Extracted records
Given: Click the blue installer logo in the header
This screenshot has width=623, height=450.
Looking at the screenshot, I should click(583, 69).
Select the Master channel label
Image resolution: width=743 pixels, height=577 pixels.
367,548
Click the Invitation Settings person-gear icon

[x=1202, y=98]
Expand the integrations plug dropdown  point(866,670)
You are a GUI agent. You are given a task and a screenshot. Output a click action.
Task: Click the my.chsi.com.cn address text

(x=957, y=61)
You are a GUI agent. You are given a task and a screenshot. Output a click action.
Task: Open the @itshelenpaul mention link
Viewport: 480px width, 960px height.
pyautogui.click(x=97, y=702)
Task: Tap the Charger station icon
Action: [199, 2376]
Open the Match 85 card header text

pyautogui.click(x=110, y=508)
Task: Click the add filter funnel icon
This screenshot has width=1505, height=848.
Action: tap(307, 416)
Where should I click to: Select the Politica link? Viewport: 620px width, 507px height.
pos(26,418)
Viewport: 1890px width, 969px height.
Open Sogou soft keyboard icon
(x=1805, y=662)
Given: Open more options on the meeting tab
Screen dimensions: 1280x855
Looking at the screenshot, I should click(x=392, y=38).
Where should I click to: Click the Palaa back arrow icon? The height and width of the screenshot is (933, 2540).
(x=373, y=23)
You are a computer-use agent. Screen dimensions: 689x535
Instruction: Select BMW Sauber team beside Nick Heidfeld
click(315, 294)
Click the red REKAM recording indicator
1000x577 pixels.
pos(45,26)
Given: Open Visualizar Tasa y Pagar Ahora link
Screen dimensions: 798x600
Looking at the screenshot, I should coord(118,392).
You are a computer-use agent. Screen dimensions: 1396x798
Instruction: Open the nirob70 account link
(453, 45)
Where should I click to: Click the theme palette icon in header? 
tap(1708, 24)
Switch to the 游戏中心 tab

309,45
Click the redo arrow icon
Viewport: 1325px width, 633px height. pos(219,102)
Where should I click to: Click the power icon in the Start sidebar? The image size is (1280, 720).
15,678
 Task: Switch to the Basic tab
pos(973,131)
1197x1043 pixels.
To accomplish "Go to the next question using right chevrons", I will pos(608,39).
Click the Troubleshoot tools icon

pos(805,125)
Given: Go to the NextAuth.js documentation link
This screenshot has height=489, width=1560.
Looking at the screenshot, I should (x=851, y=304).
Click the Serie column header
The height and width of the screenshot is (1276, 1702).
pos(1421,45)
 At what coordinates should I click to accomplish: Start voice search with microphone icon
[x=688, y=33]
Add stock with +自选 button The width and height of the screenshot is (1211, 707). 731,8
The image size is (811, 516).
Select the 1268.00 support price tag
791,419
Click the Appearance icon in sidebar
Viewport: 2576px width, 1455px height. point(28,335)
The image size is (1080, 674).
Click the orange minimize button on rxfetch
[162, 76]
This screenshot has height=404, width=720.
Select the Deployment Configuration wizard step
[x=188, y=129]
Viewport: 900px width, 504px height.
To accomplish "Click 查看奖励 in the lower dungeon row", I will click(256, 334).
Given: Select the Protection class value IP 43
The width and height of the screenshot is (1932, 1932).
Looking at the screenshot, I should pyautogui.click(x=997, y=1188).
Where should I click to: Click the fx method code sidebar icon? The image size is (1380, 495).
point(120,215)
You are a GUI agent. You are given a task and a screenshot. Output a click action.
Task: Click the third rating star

- [Action item]
From the first line to the last, retype the records exactly as they stand above.

- [Answer to this problem]
Given: Click the blue installer logo in the header
This screenshot has width=623, height=450.
Looking at the screenshot, I should click(583, 69).
Select the Master channel label
Image resolution: width=743 pixels, height=577 pixels.
367,548
Click the Invitation Settings person-gear icon

[x=1202, y=98]
Expand the integrations plug dropdown  point(866,670)
You are a GUI agent. You are given a task and a screenshot. Output a click action.
Task: Click the my.chsi.com.cn address text

(x=957, y=61)
You are a GUI agent. You are given a task and a screenshot. Output a click action.
Task: Open the @itshelenpaul mention link
Viewport: 480px width, 960px height.
pyautogui.click(x=97, y=702)
Task: Tap the Charger station icon
Action: [199, 2376]
Open the Match 85 card header text

pyautogui.click(x=110, y=508)
Task: Click the add filter funnel icon
This screenshot has width=1505, height=848.
Action: tap(307, 416)
Where should I click to: Select the Politica link? Viewport: 620px width, 507px height.
pos(26,418)
Viewport: 1890px width, 969px height.
Open Sogou soft keyboard icon
(x=1805, y=662)
Given: Open more options on the meeting tab
Screen dimensions: 1280x855
Looking at the screenshot, I should click(x=392, y=38).
Where should I click to: Click the Palaa back arrow icon? The height and width of the screenshot is (933, 2540).
(x=373, y=23)
You are a computer-use agent. Screen dimensions: 689x535
Instruction: Select BMW Sauber team beside Nick Heidfeld
click(315, 294)
Click the red REKAM recording indicator
1000x577 pixels.
pos(45,26)
Given: Open Visualizar Tasa y Pagar Ahora link
Screen dimensions: 798x600
Looking at the screenshot, I should coord(118,392).
You are a computer-use agent. Screen dimensions: 1396x798
Instruction: Open the nirob70 account link
(453, 45)
Where should I click to: Click the theme palette icon in header? 
tap(1708, 24)
Switch to the 游戏中心 tab

309,45
Click the redo arrow icon
Viewport: 1325px width, 633px height. pos(219,102)
Where should I click to: Click the power icon in the Start sidebar? The image size is (1280, 720).
15,678
 Task: Switch to the Basic tab
pos(973,131)
1197x1043 pixels.
To accomplish "Go to the next question using right chevrons", I will pos(608,39).
Click the Troubleshoot tools icon

pos(805,125)
Given: Go to the NextAuth.js documentation link
This screenshot has height=489, width=1560.
Looking at the screenshot, I should (x=851, y=304).
Click the Serie column header
The height and width of the screenshot is (1276, 1702).
pos(1421,45)
 At what coordinates should I click to accomplish: Start voice search with microphone icon
[x=688, y=33]
Add stock with +自选 button The width and height of the screenshot is (1211, 707). 731,8
The image size is (811, 516).
Select the 1268.00 support price tag
791,419
Click the Appearance icon in sidebar
Viewport: 2576px width, 1455px height. point(28,335)
The image size is (1080, 674).
Click the orange minimize button on rxfetch
[162, 76]
This screenshot has height=404, width=720.
Select the Deployment Configuration wizard step
[x=188, y=129]
Viewport: 900px width, 504px height.
To accomplish "Click 查看奖励 in the lower dungeon row", I will click(256, 334).
Given: Select the Protection class value IP 43
The width and height of the screenshot is (1932, 1932).
Looking at the screenshot, I should pyautogui.click(x=997, y=1188).
Where should I click to: Click the fx method code sidebar icon? The image size is (1380, 495).
point(120,215)
You are a GUI agent. You are given a task and a screenshot. Output a click action.
Task: Click the third rating star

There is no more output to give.